Читаем Моя жизнь полностью

Отчеты о моих свидетельских показаниях можно было прочитать в разных газетах. В результате последовала просьба от сотрудницы Северогерманского радио дать интервью о гетто. Мы встретились в Гамбурге в кафе «Функек», расположенном наискось от здания радио. Журналистка, которой, пожалуй, не исполнилось и тридцати, не была особенно красивой, но не была и лишена привлекательности. Может быть, ощущение привлекательности порождалось ее очевидной серьезностью, которая, как мне казалось, контрастировала с молодостью. Она хотела записать тридцатиминутную беседу. Ее вопросы, точные и умные, вращались вокруг центральной проблемы: как могло это случиться? Мы ни разу не прервали записи. Когда разговор закончился, я увидел, к своему удивлению, что мы проговорили почти пятьдесят минут. «Зачем вам так много?» — спросил я. Она ответила несколько смущенно, что спрашивала, отчасти движимая личным интересом, и просит не обижаться на нее за любознательность. Я хотел кое-что узнать о ней, но она очень спешила. Взглянув на собеседницу, я увидел в ее глазах слезы и еще раз быстро спросил: «Извините, пожалуйста, я правильно понял вашу фамилию? Майенберг?» — «Нет, Майнхоф, Ульрика Майнхоф».

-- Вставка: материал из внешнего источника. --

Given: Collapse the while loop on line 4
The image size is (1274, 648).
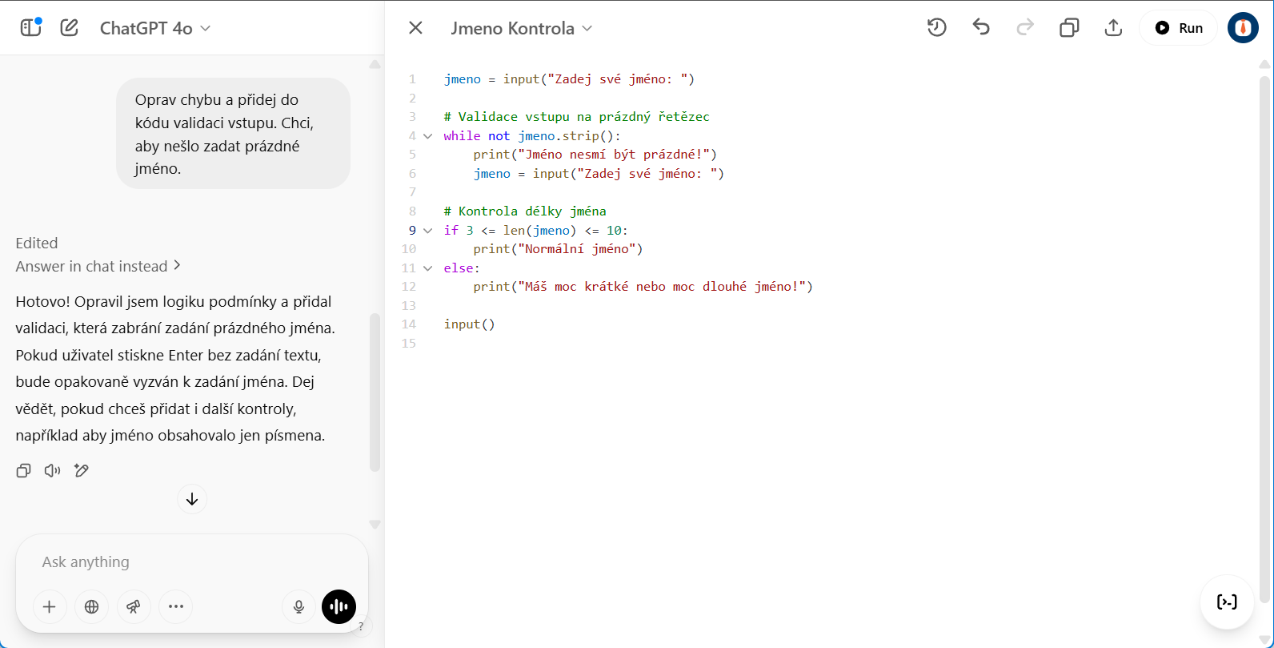Looking at the screenshot, I should [x=428, y=136].
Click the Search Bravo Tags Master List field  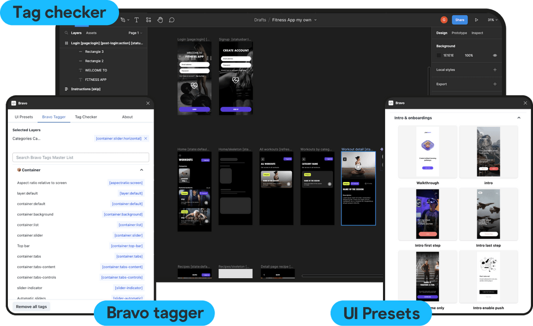tap(80, 157)
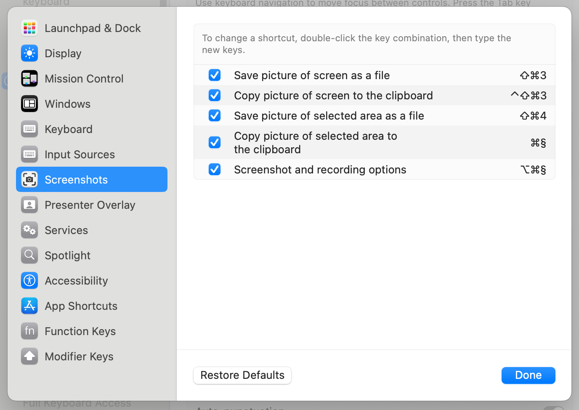This screenshot has width=579, height=410.
Task: Click the Display sun icon
Action: pos(29,53)
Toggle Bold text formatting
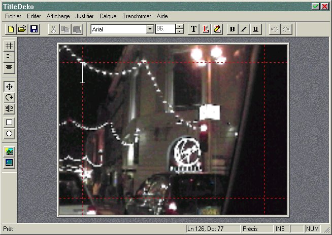The width and height of the screenshot is (332, 235). [x=233, y=29]
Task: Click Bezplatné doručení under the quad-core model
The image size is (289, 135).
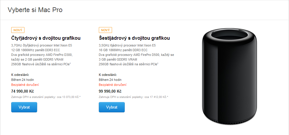Action: point(25,85)
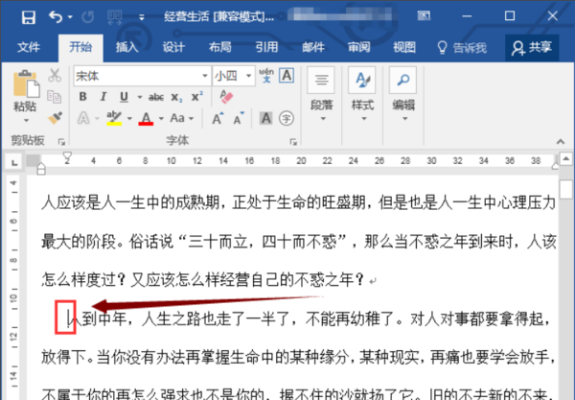This screenshot has width=575, height=400.
Task: Click the 共享 share button
Action: coord(532,48)
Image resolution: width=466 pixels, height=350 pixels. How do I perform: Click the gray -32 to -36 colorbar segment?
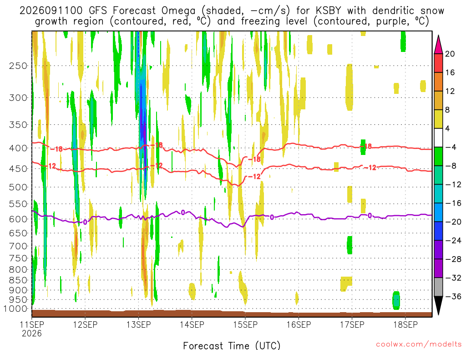pos(438,287)
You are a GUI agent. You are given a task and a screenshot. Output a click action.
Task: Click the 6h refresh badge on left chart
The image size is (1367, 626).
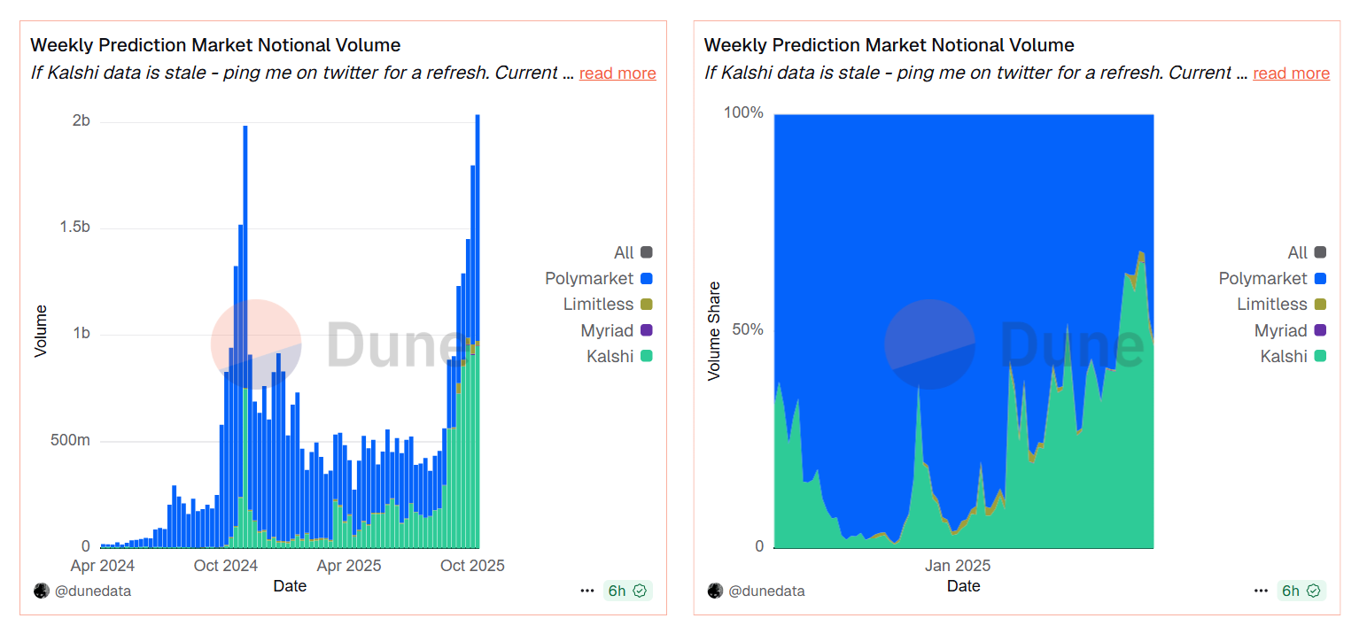(x=628, y=591)
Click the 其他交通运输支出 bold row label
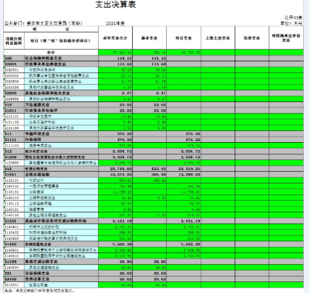 [x=41, y=262]

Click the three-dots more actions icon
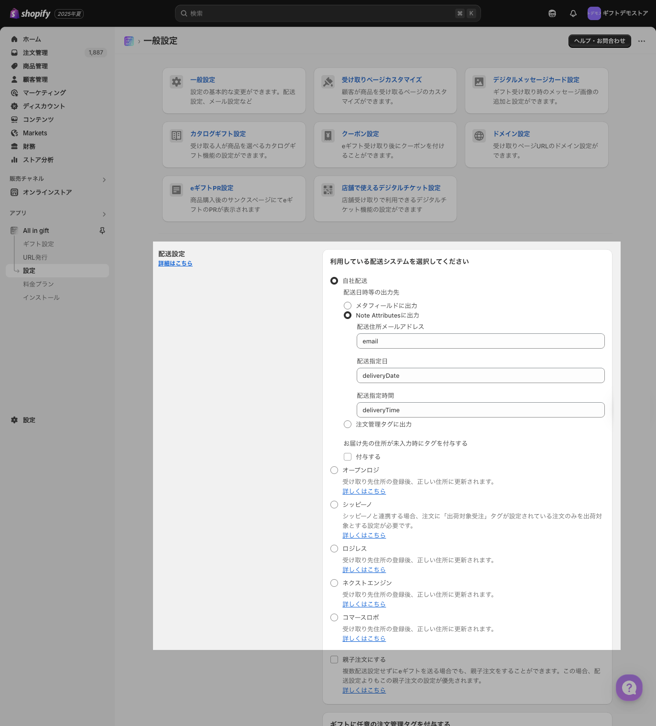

Когда я в 1968 году услышал, что Ульрика Майнхоф, ставшая к тому времени известной журналисткой, ушла в подполье и вместе с Андреасом Баадером основала террористическую группу, когда ее разыскивала и в конце концов схватила полиция и когда она в 1976 году в тюрьме покончила с собой, мне всякий раз вспоминалась беседа в кафе «Функек». Почему Ульрика Майнхоф, будущее которой я не мог и предчувствовать, так глубоко запечатлелась в моей памяти? Было ли дело в том, что она оказалась первым человеком в Федеративной республике, откровенно и серьезно желавшим получить информацию о том, что я пережил в Варшавском гетто? И можно было бы предположить какую-либо связь между ее горячим интересом к немецкому прошлому и путем, который привел ее к террору и преступлению?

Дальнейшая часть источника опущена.